Appellant's last contention is that there was inadequate evidence to determine the mother's unsuitability. We have long adhered to the general rule in custody cases that

"* * * where there has been a decree dissolving the marriage absolutely or only partially, the courts, looking principally to the welfare and happiness of the children, will award their care and custody to the one party or the other as will best promote their interest and general welfare. * * * the entire matter of the award * * * is one largely, and it may be said almost exclusively, of judicial discretion, and that discretion is never reviewed by an appellate court, except when such discretion has been manifestly abused."[3]
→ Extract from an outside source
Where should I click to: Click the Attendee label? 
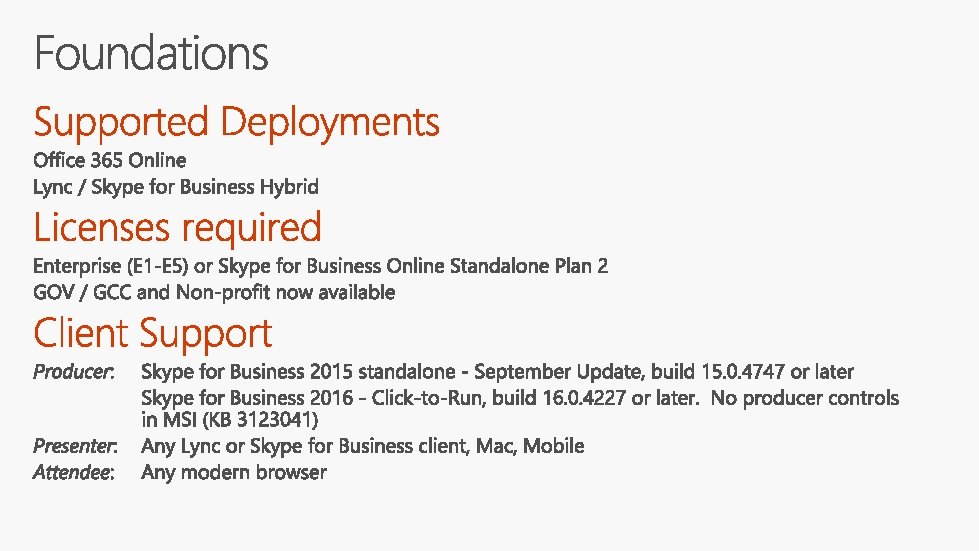(x=74, y=472)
As a matter of law, there is a presumption against the fitness of an adulterous parent to retain or obtain custody of his or her child. Hild v. Hild, 221 Md. 349, 157 A.2d 442 (1960). While this presumption runs only to the question of fitness of the guilty spouse, it does not constitute a bar to custody, nor does it establish the suitability of the innocent party. It is based on what is deemed to be the best interests and welfare of the child. Hild v. Hild, supra, 221 Md. at 360, 157 A.2d at 448.

Here, in addition to the presumption of unfitness created by the finding of adultery, appellee introduced evidence showing a lack of motherly interest by appellant. There was testimony not only that her apartment was dirty and that the children were improperly dressed but that appellant had sent her three-year-old daughter to appellee's mother, with whom the child has lived for over a year. Appellant has visited her daughter only once and has never inquired about the child's health or welfare. Appellant clearly had the burden of coming forward with evidence proving her suitability as a mother once this testimony was introduced. By failing to appear or offer any testimony at trial, appellant did not even attempt to meet this burden. We find no abuse of discretion by the trial court in awarding custody of the children to the father.

Affirmed.

NOTES

[1] Restatement, Conflict of Laws §§ 27, 29 (1934); 17A Am.Jur. Domicile § 49 (1957).

[2] For cases in this jurisdiction see Mankiewicz v. Mankiewicz, D.C.Mun.App., 177 A.2d 913 (1962); Kraft v. Kraft, D.C.Mun.App., 155 A.2d 910 (1959); Oxley v. Oxley, 81 U.S.App.D.C. 346, 159 F.2d 10 (1946); Boone v. Boone, 76 U.S.App.D.C. 399, 132 F.2d 14 (1942). For cases in other jurisdictions see Sampsell v. Superior Court, 32 Cal.2d 763, 197 P.2d 739 (1948); Annots., 171 A.L.R. 1405 (1947), 4 A.L.R.2d 7 (1949), 9 A.L.R.2d 434 (1950). Compare, Restatement (Second), Conflict of Laws § 117(3) (Tentative Draft No. 1, 1953).

[3] Knight v. Knight, D.C.Mun.App., 134 A. 2d 380, 381 (1957), quoting Wells v. Wells, 11 App.D.C. 392, 395 (1897); see Bartlett v. Bartlett, 94 U.S.App.D.C. 190, 193, 221 F.2d 508, 511-512 (1954).